A PyTorch package used to fine-tune pre-trained Transformers for sequence-to-sequence language generation
The recommended way to run the code is using docker:
docker run -it --rm --runtime=nvidia --ipc=host --privileged pytorch/pytorch:1.2-cuda10.0-cudnn7-devel bash
The following Python package need to be installed:
pip install --user methodtools py-rouge pyrouge nltk
python -c "import nltk; nltk.download('punkt')"
git clone https://github.com/NVIDIA/apex.git && cd apex && git reset --hard de6378f5dae8fcf2879a4be8ecea8bbcb9e59d5 && python setup.py install --cuda_ext --cpp_ext
Install the repo as a package:
git clone this repo into ${code_dir}
cd ${code_dir} ; pip install --editable .

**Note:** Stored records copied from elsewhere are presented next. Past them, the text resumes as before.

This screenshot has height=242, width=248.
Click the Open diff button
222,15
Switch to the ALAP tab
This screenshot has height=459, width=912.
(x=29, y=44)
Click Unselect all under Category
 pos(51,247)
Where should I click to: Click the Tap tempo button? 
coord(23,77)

We recommend to use the uncased model:
- unilm1.2-base-uncased: 12-layer, 768-hidden, 12-heads, 110M parameters
- unilm2-base-uncased: 12-layer, 768-hidden, 12-heads, 110M parameters
If you would like to use a cased model:
- unilm1-base-cased: 12-layer, 768-hidden, 12-heads, 110M parameters
- unilm1-large-cased: 24-layer, 1024-hidden, 16-heads, 340M parameters
- unilm2-large-uncased: 24-layer, 1024-hidden, 16-heads, 340M parameters
- unilm2-large-cased: 24-layer, 1024-hidden, 16-heads, 340M parameters
If you prefer small pretrained models for faster inference speed:
- minilm-l12-h384-uncased: 12-layer, 384-hidden, 12-heads, 33M parameters
We support two dataset formats:
- Text format: each line contains a json string of an example.
"src"
contains source sequence text,"tgt"
contains target sequence text ("tgt"
can be ignored for decoding). The data should be pre-processed as follows:
{"src": "Messages posted on social media claimed the user planned to `` kill as many people as possible ''", "tgt": "Threats to kill pupils in a shooting at a Blackpool school are being investigated by Lancashire police ."}
{"src": "Media playback is unsupported on your device", "tgt": "A slide running the entire length of one of the steepest city centre streets in Europe has been turned into a massive three-lane water adventure ."}
{"src": "Chris Erskine crossed low for Kris Doolan to tap home and give the Jags an early lead .", "tgt": "Partick Thistle will finish in the Scottish Premiership 's top six for the first time after beating Motherwell"}
- Tokenized format: if you use tokenized data (with the same WordPiece tokenizers as BERT),
"src"
is a list of source sequence tokens, and"tgt"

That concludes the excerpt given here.